### Provided records:
------------------------------------------------------------------------

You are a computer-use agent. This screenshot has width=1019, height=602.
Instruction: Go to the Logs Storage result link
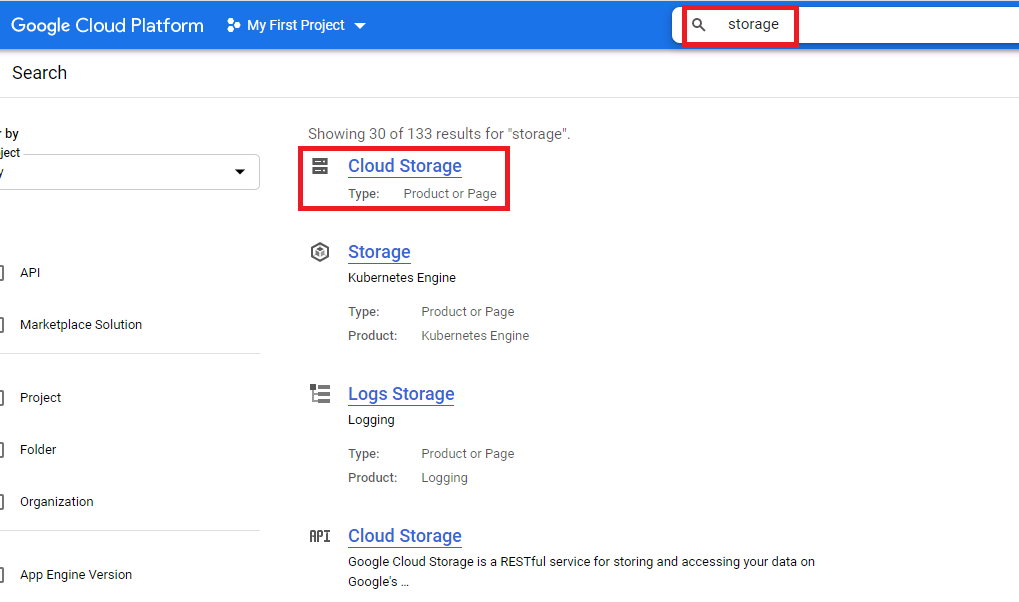401,394
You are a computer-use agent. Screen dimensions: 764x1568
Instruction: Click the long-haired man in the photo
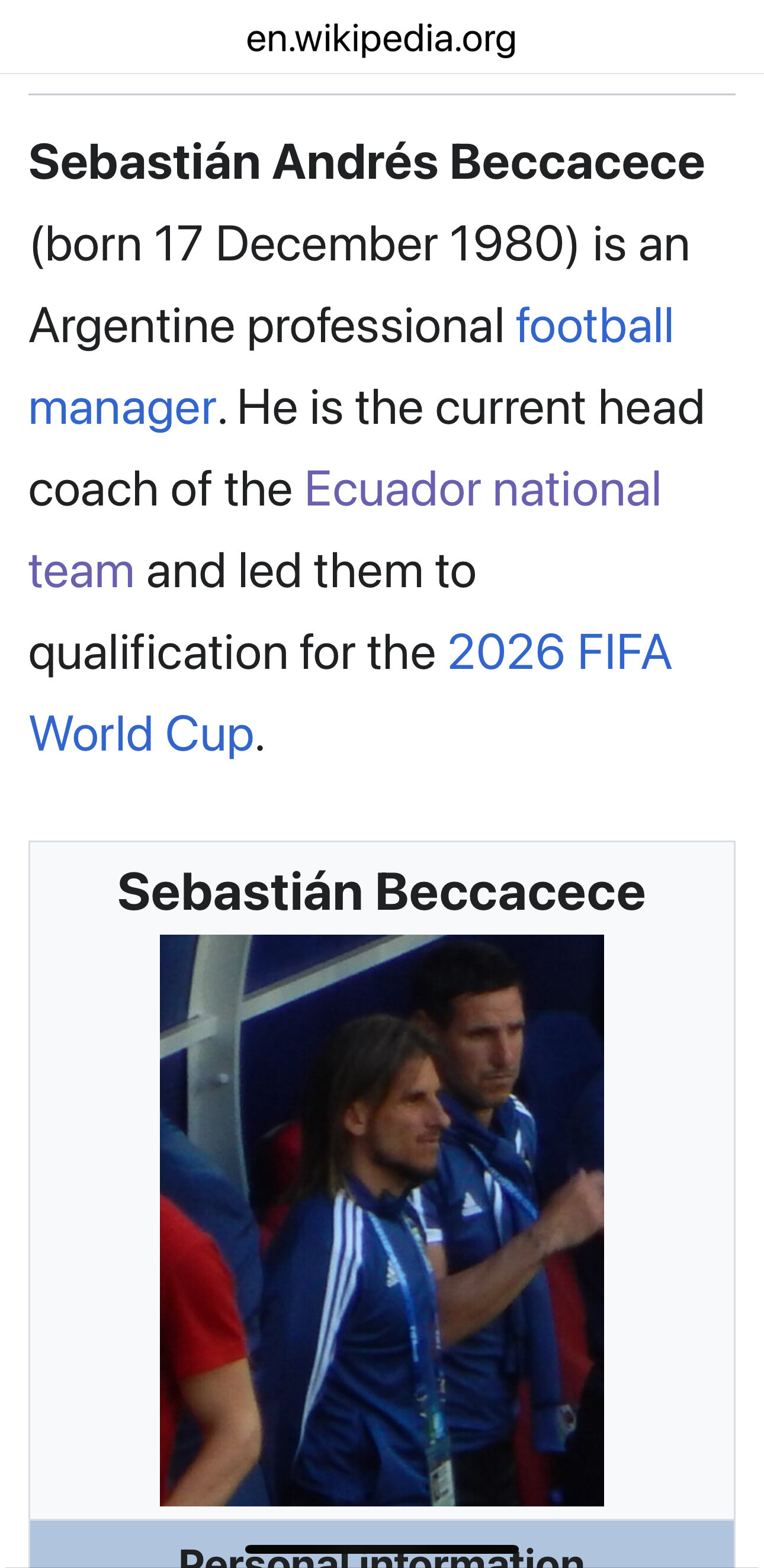coord(390,1108)
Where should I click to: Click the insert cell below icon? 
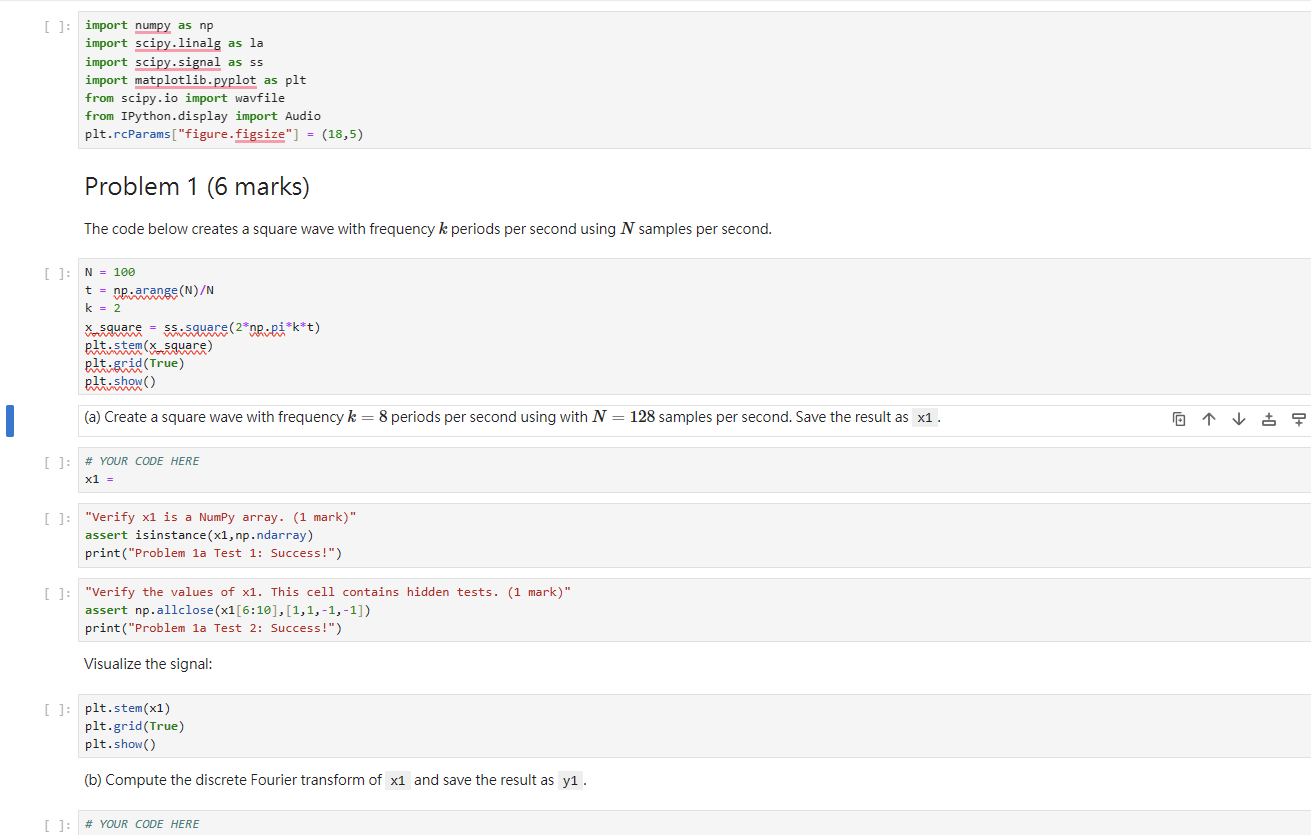1299,419
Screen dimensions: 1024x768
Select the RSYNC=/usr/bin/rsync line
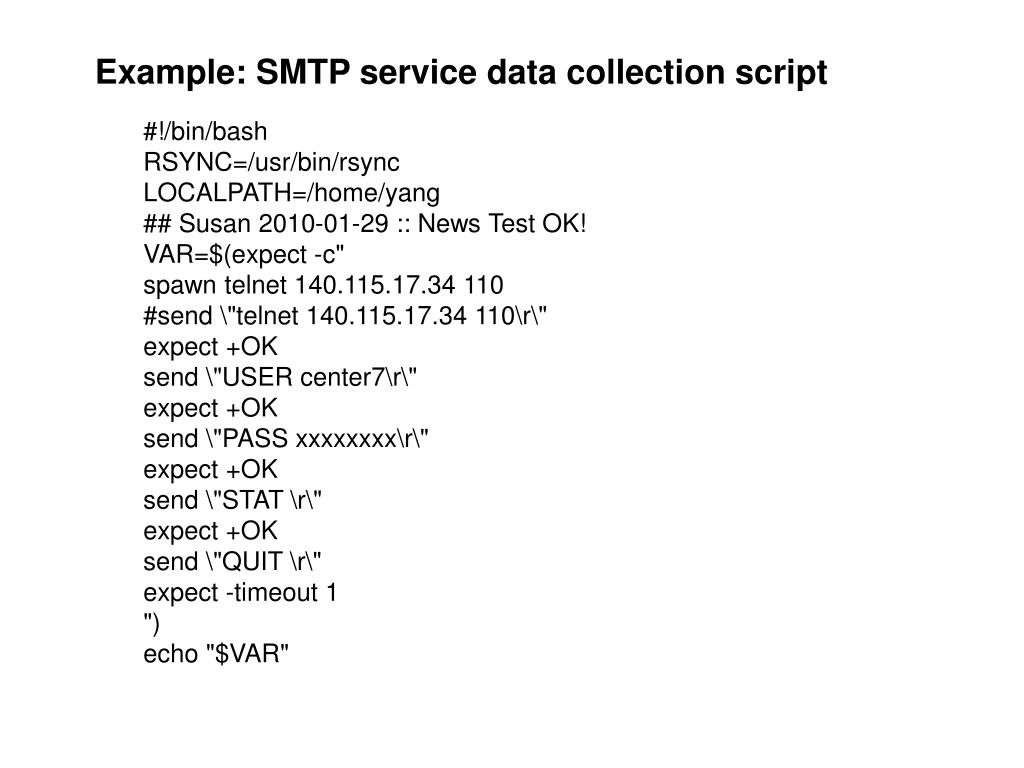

------------------------------------------------------------------------

Rewrite all of the records above, replacing "Screen dimensions" with "Display size" and keeping everything else the same. Omit the pictures from your answer.

### Correct output:
You are a computer-use agent. This screenshot has width=1019, height=602.
Instruction: Go to the Logs Storage result link
401,394
You are a computer-use agent. Display size: 764x1568
Instruction: Click the long-haired man in the photo
coord(390,1108)
Where should I click to: Click the insert cell below icon? 
1299,419
Display size: 1024x768
Select the RSYNC=/usr/bin/rsync line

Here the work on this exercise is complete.